Verteufelung des Frauenhaars
Staguhn: Sie sind eigentlich nicht obsessiv mit Haaren beschäftigt, sondern nur mit dem Haar der Frau. Das Männerhaar spielt in der Religion keine Rolle. Das Frauenhaar ist verteufelt, und das geht Jahrtausende zurück. Man kann das schon in der Bibel spüren. Im Judentum ist es extrem, da heißt es, dass alles Haar der Frau Schamhaar sei. Das ist eine rabbinische Weisheit, die dann von den anderen Religionen übernommen wurde, vom Christentum und vom Islam. Im Islam ist diese Verteufelung bis heute wirksam, während es in den anderen beiden Religionen in die orthodoxe Ecke abgedrängt wurde.

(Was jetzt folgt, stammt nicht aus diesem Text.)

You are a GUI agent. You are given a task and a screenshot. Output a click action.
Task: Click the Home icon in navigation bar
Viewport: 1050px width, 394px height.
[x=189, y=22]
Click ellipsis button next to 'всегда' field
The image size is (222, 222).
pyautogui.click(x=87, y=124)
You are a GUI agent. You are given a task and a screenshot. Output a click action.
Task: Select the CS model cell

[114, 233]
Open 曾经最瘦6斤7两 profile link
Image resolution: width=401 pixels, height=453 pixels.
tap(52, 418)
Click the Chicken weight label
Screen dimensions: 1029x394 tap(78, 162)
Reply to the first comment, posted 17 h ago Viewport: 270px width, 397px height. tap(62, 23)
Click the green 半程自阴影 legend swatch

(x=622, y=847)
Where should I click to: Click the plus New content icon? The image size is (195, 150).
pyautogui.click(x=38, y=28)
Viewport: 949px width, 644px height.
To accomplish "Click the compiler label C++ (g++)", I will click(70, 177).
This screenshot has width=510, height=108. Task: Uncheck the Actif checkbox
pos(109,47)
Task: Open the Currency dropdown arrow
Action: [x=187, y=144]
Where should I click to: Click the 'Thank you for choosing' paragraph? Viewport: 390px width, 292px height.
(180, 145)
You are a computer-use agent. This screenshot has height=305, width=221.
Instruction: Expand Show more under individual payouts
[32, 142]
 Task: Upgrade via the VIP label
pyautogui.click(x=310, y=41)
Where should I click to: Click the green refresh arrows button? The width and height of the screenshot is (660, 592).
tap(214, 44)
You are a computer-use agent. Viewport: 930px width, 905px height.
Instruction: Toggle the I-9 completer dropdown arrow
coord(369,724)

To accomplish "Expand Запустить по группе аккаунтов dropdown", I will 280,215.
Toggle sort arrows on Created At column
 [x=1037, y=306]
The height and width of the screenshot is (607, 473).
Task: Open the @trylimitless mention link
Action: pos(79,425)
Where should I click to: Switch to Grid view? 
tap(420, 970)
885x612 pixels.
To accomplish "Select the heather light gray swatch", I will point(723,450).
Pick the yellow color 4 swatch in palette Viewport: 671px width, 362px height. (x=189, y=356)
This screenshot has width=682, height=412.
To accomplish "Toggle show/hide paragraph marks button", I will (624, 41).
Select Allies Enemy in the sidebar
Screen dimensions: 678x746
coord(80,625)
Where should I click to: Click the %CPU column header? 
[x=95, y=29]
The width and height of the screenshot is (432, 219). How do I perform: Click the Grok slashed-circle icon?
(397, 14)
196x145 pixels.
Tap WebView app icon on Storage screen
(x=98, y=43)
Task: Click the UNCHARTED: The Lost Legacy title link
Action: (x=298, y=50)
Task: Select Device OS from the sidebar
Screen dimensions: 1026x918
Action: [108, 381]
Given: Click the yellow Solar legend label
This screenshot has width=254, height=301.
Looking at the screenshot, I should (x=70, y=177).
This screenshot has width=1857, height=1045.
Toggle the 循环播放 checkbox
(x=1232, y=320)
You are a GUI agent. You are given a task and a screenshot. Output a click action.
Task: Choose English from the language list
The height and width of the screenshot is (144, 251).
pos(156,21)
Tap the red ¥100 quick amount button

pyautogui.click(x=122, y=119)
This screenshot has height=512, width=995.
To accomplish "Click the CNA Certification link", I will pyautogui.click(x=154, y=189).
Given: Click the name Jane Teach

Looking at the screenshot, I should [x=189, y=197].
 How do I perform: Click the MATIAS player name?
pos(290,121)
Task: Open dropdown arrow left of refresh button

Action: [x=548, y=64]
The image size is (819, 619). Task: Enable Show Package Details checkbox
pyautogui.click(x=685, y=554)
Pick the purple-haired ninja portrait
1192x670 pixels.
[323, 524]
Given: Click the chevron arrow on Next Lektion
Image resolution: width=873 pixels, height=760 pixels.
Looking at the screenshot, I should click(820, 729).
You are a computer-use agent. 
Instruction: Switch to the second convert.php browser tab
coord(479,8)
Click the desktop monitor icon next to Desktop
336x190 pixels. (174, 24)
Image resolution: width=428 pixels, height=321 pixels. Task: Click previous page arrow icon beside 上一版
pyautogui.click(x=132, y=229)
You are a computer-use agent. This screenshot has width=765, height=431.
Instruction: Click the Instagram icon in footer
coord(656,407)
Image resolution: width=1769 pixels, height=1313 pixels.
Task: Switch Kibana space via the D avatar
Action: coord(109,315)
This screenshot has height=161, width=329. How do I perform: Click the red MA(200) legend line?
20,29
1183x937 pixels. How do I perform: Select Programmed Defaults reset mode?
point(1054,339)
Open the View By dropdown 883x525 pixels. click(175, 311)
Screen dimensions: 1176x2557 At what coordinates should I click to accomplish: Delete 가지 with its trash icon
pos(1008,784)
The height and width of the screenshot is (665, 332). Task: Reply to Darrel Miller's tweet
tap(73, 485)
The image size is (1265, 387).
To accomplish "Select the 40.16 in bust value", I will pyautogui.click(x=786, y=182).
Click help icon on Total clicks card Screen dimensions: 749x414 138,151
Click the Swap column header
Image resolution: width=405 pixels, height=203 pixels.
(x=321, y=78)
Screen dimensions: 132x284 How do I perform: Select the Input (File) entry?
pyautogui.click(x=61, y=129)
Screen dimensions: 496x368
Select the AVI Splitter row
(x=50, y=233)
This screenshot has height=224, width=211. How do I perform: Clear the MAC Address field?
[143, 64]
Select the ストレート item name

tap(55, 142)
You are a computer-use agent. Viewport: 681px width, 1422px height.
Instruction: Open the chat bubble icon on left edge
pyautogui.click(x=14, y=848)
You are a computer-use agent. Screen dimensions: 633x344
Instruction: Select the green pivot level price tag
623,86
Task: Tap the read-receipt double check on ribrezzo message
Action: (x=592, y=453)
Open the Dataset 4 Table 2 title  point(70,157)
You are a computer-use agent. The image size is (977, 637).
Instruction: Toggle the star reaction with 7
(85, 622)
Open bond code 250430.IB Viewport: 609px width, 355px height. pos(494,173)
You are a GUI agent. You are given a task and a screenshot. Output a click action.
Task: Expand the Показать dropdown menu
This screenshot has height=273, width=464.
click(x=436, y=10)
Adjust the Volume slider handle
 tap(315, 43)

Meyer: Hat dies etwas zu tun mit der Sinnlichkeit, die man Frauen zuschreibt und der Gefährlichkeit dieser Sinnlichkeit?
Staguhn: Vor Mohammed sind die Frauen in der vorislamischen Zeit sehr selbstbewusst aufgetreten. Sie brachten ihr Haar ins Spiel, es wurde auch in der Lyrik gefeiert. Und dann kommt der Gegenschlag mit der Islamisierung. Die Sinnlichkeit der Frau muss eingeschränkt werden und es kommt das Schleiergebot. Es ist in sich logisch, so schlimm das ist.
Blondes Haar als Fetisch vieler Kulturen
Meyer: Sie schreiben in Ihrem Buch über die Farben von Haaren, über die klassischen Zuschreibungen, dass blonde Haare historisch gesehen mit dem Wahren, Guten, Schönen assoziiert werden. Wie ist es dazu gekommen?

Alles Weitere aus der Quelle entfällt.